Ayrton Senna, l'immortale

Il 2 maggio 1994 Tuttosport esce in edizione straordinaria nel giorno in cui il pilota muore al Tamburello, dove Berger e Piquet si erano salvati
Ayrton Senna, l'immortale© LaPresse

Due morti e otto feriti. La quattordicesima edizione del Gran Premio di San Marino ci consegna un bollettino di guerra che poco ha a che vedere con lo spirito di un evento sportivo, pur rischioso come è nella sua natura. Se qualcuno sabato ha pensato cinicamente che in fi n dei conti era morto “solo” Roland Ratzenberger, ieri è stato messo di fronte alla realtà nel modo più duro e scevro di equivoci. È MORTO SENNA. Nessuno ha potuto illudersi, fin dalle prime notizie giunte al circuito mentre la gara proseguiva, che il brasiliano potesse essere l’ennesimo miracolato, è stato subito fin troppo chiaro che un’altra tragedia si era consumata sotto gli occhi di milioni di telespettatori. È morto Senna. È morto il migliore, il più forte pilota del mondo. È morto come Ratzenberger, il più conosciuto nell’ambito della Formula 1. E come l’austriaco è morto perché all’improvviso la sua macchina è impazzita, non per un errore. È difficile anche per chi di solito predilige le vie della razionalità non pensare che ieri si sia abbattuta la nemesi sul circuito di Imola. La vendetta di qualche potere sovrannaturale tanto più spietato quanto più i reggenti del “circus” si sono sforzati di far credere che tutto fosse normale. In un paio d’ore si è tramutata in realtà tutta la temuta casistica di incidenti che si possono verificare in un Gran Premio.

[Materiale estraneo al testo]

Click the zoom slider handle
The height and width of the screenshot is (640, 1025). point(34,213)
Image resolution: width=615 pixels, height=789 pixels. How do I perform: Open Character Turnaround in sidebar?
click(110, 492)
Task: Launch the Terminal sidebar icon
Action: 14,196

Fatale la curva del Tamburello

La Formula 1 ha dispensato dolore e morte in modo molto democratico, colpendo il pilota più oscuro e il più famoso, gli spettatori sulle tribune ed i meccanici ai box. La differenza tra l’altamente improbabile e l’impossibile è sotto i nostri occhi. Era altamente improbabile che succedesse tutto ciò in una sola gara, ma poteva pur sempre capitare. Fatalità - ripetevano ieri tutti nel paddock -, è stata una serie incredibile di fatalità. È vero solo in parte: una simile serie di sciagure in un lasso di tempo così breve contravviene le leggi della statistica, però non ci si può nascondere semplicemente dietro la fatalità. Abbiamo sentito opinioni molto disparate dopo la corsa, in qualche caso si è cercato di scaricare le responsabilità su altri. Ovviamente c’è chi ha tirato in ballo i piloti, che sarebbero solo capaci di pretendere guadagni maggiori. Riteniamo sia d’obbligo il rispetto per chi si trova a piangere due morti in due giorni. Sanno di rischiare e lo ammettono, ma non sono pazzi. Alboreto e Martini avevano lanciato il grido d’allarme prima che la stagione cominciasse, a loro si era associato pure Gianni Morbidelli e le pagine del nostro giornale erano state lo strumento con cui si era cercato di mettere in guardia la Federazione Internazionale. Ma nessuno si è preoccupato davvero. Si è corso in Brasile e ad Aida ed è sembrato che tutto fosse sotto controllo. Imola è stata la prima, autentica pista veloce di questo mondiale ed è stata anche causa di un bilancio terribile. È stata fatale a Senna la curva del Tamburello. Lì si era avverato il miracolo di Berger nell’89 e sempre in quel punto era scampato alla morte Nelson Piquet nel 1987. Stessa curva, ma diverse erano le macchine. Più veloci, più efficienti sotto il profilo aerodinamico. Anche più sicure in caso di urto. La logica scientifica del “crash test”, tuttavia, non può essere applicata all’uomo e adesso ci si accorge che probabilmente si è varcato il limite dell’umanamente possibile. Ratzenberger e Senna non hanno potuto fare nulla per ridurre le conseguenze dell’urto mentre, in istanti che devono esser stati per loro interminabili, hanno visto un muro di cemento volare loro addosso a 300 chilometri all’ora.